Supreme Court has held that the National Green Tribunal (NGT) cannot issue orders to the state to bar vehicles that flout pollution under control (PUC) requirements from being supplied fuel as it lacks the jurisdiction. (State of Madhya Pradesh v. Centre for Environment Protection Research and Development)
What the Bench held about NGT powers
The fact that NGT has the power and jurisdiction to direct state governments to strictly ensure compliance of various laws enacted for the protection of the environment was approved by Bench of Justices Arun Mishra and Indira Banerjee but held that in cases of vehicles flouting PUC norms, states cannot be directed to issue orders that prevent fuel supply to such vehicles.
Against an order of the NGT, the Supreme Court while deciding an appeal preferred by the Madhya Pradesh government held,
“There can be no doubt that strong measures must be taken to protect the environment and improve the air quality whenever there is contravention of statutory rules causing environmental pollution. Stringent action has to be taken, but in accordance with law.”
Background of the Appeal in NGT, Bhopal
The appeal aroused against the NGT’s Central Zone Bench order at Bhopal where the State of Madhya Pradesh was directed to strictly enforce the requirement of vehicles to display a valid PUC certificate, failing which strict consequences would follow. Cancellation of the vehicle’s registration and fuel supply dealers refusing to provide fuel to such vehicles were the followed consequences.
To ensure compliance of the NGT’s order the state was informed to make a security deposit of Rs 25 crore and same order was assailed.
The Supreme Court allowing the appeal partially indulged into the jurisdiction of the NGT vis-a-vis the Motor Vehicles Act.
Three questions were raised in the appeal before the Supreme Court for knowing about NGT and PUC connection:
- Whether the NGT could have directed the state government to issue orders to petrol pumps or retail outlets or dealers not to supply fuel to vehicles not having a valid PUC.
- Whether motor vehicles not complying with the requirement of displaying a valid PUC Certificate can be debarred from being provided with fuel by any dealer/or petrol pump or outlet.
- Whether a Tribunal constituted under the Green Tribunal Act, 2010 could have passed orders directing the state government to make a monetary deposit to secure compliance of an order.
Noting of the Court
The Court looking at air pollution caused on account of vehicular emission examined the Central government’s power to take measures to curb air pollution and lay down standards of emissions in the Environment Protection Act of 1986.
The Court also observed that the Rules laid down under the Motor Vehicles Act in 1989 also work on provisions like PUC certification for vehicles and laid down the standard of emission and discharge of air pollutants from vehicles.
The Court held that where the Motor Vehicles Act finds no mention, NGT can settle disputes and decide questions relating to environment and that such query must emanate from implementation of the enactments listed in Schedule I.
The Supreme Court also expressed that the Rules under the MV Act cast a statutory obligation on manufacturers and owners of motor vehicles to abide by certain environmental obligations.
Mandate of PUC Certificate
The vehicle owners are mandated to have PUC certification, failing which strict penal action may be taken because the same has been enshrined in the Rules under the MV Act.
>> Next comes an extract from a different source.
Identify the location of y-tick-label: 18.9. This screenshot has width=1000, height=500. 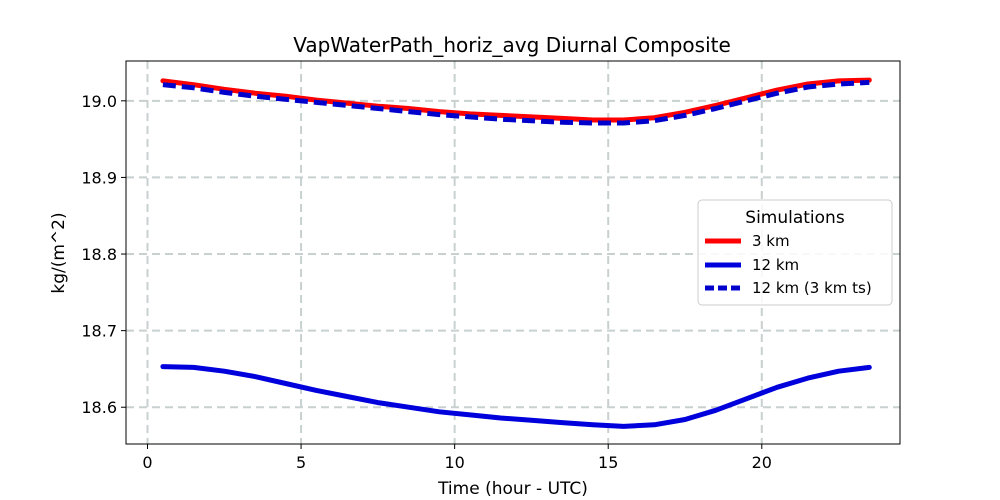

According to the judgement, the NGT has the power to direct the State to strictly enforce this requirement and implement penal action against defaulters.
Punishment for not following the rules
Temporary suspension of licence or registration, fine, temporary disqualification from holding licence, or imprisonment can be the form of punishment imposed on the defaulters.
Judgment mentions that NGT could not have exercised its jurisdiction to direct the State to issue orders against fuel supply to defaulting vehicles, since the statutory provisions do not provide for any other penal action.
“It is well settled that when a Statute or a Statutory Rules prescribed a penalty for any act or omission, no other penalty contemplated in the Statute or a Statutory Rules can be imposed. It is well settled that when Statute requires a thing to be done in a particular manner, it is to be done only in that manner…
…the Tribunal had no power and/or authority and/or jurisdiction to pass orders directing the Appellant State Government to issue orders to dealers, outlets and petrol pumps not to supply fuel to vehicles without PUC Certificate.”
The Court for answering the question of monetary deposit held that the NGT can impose fine for non-compliance of orders or contravention of statutory provisions. However, none of the provisions provide for directing deposits to be made to secure compliance with an order.
Therefore such a judgment
“The learned Tribunal had no power and/or authority and/or jurisdiction to direct the appellant State to deposit Rs.25 crores to secure compliance with its order.”
The Court making the observation set aside the order of the Tribunal and directed the State of Madhya Pradesh to strictly enforce the penal provisions to punish those found flouting PUC certificate norms.
Direction by the Court
“The Registration Certificate of vehicles which do not possess a valid PUC Certificate shall be forthwith suspended and/or cancelled, and penal measures initiated against the owner and/or the person(s) in possession and/or control of the offending vehicle, in accordance with law.”